> Task to carry out:
Write out again, please, the records below from the first line to the line holding "The image size is (1120, 995).", inclusive, and nothing else.

Extracted data entries:
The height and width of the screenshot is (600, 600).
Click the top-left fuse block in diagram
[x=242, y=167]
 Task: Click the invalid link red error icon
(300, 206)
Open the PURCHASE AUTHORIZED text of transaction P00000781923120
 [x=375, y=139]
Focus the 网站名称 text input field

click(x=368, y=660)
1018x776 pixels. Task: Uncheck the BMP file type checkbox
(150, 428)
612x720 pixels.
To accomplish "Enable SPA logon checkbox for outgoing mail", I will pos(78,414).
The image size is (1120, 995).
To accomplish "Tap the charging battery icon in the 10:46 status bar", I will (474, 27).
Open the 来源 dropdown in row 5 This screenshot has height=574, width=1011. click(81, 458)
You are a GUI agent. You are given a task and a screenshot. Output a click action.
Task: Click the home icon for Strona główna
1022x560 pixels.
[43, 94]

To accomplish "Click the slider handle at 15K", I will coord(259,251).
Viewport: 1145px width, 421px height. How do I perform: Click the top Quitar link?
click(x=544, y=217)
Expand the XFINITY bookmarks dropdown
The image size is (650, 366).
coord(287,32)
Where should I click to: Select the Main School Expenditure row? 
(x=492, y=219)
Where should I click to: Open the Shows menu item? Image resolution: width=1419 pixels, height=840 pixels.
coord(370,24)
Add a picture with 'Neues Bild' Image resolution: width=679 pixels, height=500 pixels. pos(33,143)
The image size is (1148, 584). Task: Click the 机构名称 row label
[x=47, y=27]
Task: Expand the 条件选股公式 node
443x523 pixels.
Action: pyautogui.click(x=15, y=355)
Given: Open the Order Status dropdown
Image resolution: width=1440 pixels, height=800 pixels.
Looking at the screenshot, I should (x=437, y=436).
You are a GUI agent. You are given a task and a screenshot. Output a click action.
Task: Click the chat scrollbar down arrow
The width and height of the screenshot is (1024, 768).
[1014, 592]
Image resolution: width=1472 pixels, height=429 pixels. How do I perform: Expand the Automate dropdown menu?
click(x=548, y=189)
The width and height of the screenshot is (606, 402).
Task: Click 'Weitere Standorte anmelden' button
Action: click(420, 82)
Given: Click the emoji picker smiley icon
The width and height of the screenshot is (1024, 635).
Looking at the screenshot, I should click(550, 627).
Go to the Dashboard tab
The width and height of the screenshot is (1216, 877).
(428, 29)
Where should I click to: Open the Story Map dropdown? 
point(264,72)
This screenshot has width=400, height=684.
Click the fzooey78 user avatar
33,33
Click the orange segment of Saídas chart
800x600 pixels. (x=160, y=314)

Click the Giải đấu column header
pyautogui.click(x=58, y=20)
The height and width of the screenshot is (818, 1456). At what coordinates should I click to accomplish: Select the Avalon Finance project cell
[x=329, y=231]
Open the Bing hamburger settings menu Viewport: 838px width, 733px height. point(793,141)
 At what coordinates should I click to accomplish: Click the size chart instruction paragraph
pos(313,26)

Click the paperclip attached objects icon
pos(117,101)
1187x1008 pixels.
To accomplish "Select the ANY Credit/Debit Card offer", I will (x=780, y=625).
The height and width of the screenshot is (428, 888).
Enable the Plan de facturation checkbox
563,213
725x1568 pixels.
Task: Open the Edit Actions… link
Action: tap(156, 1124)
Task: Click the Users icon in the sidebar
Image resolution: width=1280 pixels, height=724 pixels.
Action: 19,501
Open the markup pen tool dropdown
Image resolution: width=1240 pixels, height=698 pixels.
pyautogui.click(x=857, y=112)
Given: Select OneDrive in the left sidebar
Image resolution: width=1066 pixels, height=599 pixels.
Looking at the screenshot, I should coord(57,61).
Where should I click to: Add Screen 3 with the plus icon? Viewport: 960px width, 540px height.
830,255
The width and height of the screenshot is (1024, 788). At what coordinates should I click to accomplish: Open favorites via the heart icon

> Exercise output:
The height and width of the screenshot is (600, 600).
Click the top-left fuse block in diagram
[x=242, y=167]
 Task: Click the invalid link red error icon
(300, 206)
Open the PURCHASE AUTHORIZED text of transaction P00000781923120
 [x=375, y=139]
Focus the 网站名称 text input field

click(x=368, y=660)
1018x776 pixels. Task: Uncheck the BMP file type checkbox
(150, 428)
612x720 pixels.
To accomplish "Enable SPA logon checkbox for outgoing mail", I will pos(78,414).
The image size is (1120, 995).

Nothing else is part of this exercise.